KHTML-Measurement (from my talk at aKademy)

Simon Perreault nomis80 at nomis80.org
Thu Aug 26 22:43:30 CEST 2004


On Thursday August 26 2004 12:15, Josef Weidendorfer wrote:
> But I never suggested optimizing the given function e.g. by doing strange
> things like inline assembler in KDE code. I simply stated the only
> explanation I can imagine for the difference of simulation results to
> reality.

Sorry, I misunderstood. I thought you had tried to modify the function so that 
it results in less mispredicted branches.

> > By this I also suggest that Calltree/Callgrind should not be used to
> > profile CPU-limited program, only for memory-limited programs.

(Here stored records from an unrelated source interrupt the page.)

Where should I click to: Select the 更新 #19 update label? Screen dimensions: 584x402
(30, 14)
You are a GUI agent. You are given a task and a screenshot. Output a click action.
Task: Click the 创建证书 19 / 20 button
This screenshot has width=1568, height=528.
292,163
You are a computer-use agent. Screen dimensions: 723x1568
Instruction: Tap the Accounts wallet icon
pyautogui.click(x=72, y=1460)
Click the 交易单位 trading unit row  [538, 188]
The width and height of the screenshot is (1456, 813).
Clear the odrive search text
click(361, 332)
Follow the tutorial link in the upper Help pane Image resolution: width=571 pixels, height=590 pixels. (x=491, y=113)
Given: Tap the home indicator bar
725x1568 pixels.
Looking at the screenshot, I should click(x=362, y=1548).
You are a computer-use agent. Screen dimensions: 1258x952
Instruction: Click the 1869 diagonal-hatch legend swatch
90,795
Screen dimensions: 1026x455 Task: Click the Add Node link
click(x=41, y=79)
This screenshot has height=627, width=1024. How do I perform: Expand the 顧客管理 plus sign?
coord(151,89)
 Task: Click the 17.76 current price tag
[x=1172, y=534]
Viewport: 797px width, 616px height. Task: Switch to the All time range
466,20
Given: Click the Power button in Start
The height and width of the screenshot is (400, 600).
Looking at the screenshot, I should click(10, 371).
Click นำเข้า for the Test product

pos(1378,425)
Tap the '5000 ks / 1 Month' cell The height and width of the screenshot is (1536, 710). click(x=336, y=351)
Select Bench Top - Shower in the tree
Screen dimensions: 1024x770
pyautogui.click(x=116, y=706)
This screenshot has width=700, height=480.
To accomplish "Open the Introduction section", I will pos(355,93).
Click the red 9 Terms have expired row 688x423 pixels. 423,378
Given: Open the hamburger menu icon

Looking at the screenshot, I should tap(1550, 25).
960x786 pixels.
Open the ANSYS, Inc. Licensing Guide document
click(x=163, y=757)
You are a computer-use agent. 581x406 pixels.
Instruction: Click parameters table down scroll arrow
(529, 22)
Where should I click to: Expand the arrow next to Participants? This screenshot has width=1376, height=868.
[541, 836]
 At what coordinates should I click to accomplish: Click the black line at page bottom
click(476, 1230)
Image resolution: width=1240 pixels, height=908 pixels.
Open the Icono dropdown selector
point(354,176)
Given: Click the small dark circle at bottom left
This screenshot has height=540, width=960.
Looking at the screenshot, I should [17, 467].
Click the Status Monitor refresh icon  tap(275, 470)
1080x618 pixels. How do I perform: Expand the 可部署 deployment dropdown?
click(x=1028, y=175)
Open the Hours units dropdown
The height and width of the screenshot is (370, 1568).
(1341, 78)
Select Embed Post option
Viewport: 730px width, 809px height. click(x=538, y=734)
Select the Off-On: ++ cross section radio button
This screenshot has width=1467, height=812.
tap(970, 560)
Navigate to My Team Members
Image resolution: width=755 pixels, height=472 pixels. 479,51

But if you
>
> Hmm... How will you know before actually seeing measurements?

That's where programmer instinct plays a part. A typical program is rarely 
memory-limited, in my own experience. And a memory-limited program is harder 
to optimize than a CPU-limited one.

> The advantage of calltree is that it is easier to setup and get some
> results, in contrast to e.g. OProfile (where you need root access).

Sure, that's a nice advantage, among many others.

> Additionally, you get call-graph and call counts, which is currently not
> possible with OProfile. This alone will make results easier to understand.

This is the main reason why I constantly rely on it.

> And if results suggest that there are unneeded function calls, that's fine.
> Get rid of them, and it will make your program faster, regardless whether
> it is memory-bound or CPU-bound.

Sure, but if the measurement of the time spent in the functions is not 
accurate how can you know which function calls should be investigated to 
determine which are unneeded?

> As I said, I plan to add a heuristic to KCachegrind to extract the
> callgraph from a simulation run, and use this with sampling data from
> OProfile to get inclusive costs.

Oh, that would be a dream come true! Please please please do it!

> > really want to implement some sort of branch prediction algorithm
> > simulation, you could simply use the statistical results of such an
> > algorithm. On current processors, branch prediction is correct 90-95% of
> > the time. So I imagine you could adjust the simulation using these
> > figures, rather than implementing an algorithm directly.
>
> Adding statistics gives you no more results at all. The only thing
> interesting here is to see if there are functions where the misprediction
> ratio is not in the 90%, and for this you need real simulation.

Well, it would at least add some weight to functions that contain a lot of 
branching. You don't need the real ratio. In reality, most successful 
predictions are in the loops and most unsuccessful predictions are in 
branches that are more rarely tested, like if clauses, where the ratio is 
near 50%. Adding a realistic algorithm would remove some weight from the 
functions that contain a lot of branching and redistribute it to those that 
contain less branches. It wouldn't move the bottleneck around. The function 
that is slowed down because of branch misprediction is the one that contains 
a lot of branching, not the one that has a high misprediction ratio.